John Payne Todd

John Payne Todd was born on February 29, 1792, in Philadelphia, Pennsylvania. He was the son of Dolley and her first husband, John Todd, Jr. Dolley also had another son named William Temple Todd, born in July 1793. During the yellow fever epidemic in Philadelphia during the late summer of 1793, both John Todd, Jr., and William Temple Todd succumbed to the fever leaving behind Dolley and her eldest infant son John Payne Todd.

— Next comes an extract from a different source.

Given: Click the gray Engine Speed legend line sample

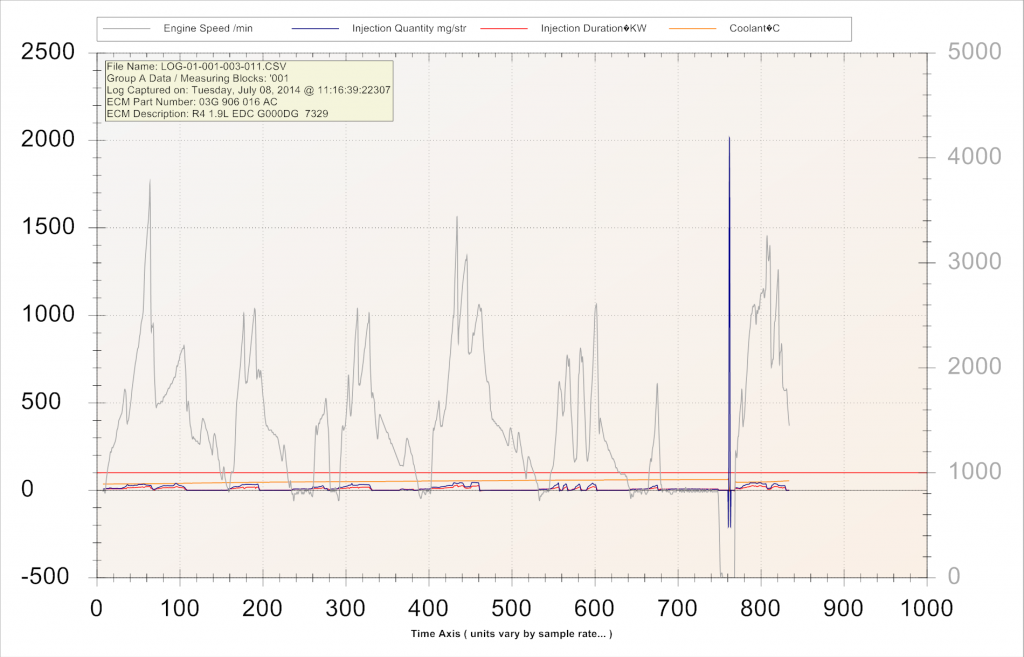Looking at the screenshot, I should point(130,28).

When Dolley Payne Todd married James Madison in September 1794, her two-year-old son was adopted by Madison. Since it was to be that Dolley and James had no children of their own, the motherly and fatherly affections of both rested upon their only son John Payne. During the time that the Madisons resided in Washington, D.C., their son was schooled in a Catholic boarding school in Baltimore until 1812. From April 1813 to September 1815, John Payne Todd accompanied the official delegation from the United States sent to meet with the British in Ghent, Belgium. He traveled though Russia, France, Belgium, England, and the Netherlands, and it was during these travels that he acquired many pieces of art that were sent back to his parents and hung in the rooms and halls of Montpelier.  It was also during this time that John Payne Todd began to show signs of the indolent fop that he would later become. Historian and Madison biographer Ralph Ketcham writes of John Payne Todd:

"He had become a classic example of the young American, warned of by Franklin and Jefferson, who was so dazzled by the courtly graces of Europe that he became unfit for useful life in his own country. From this time [1813-1815] on Todd was increasingly a financial drain and psychic strain on both his mother and stepfather."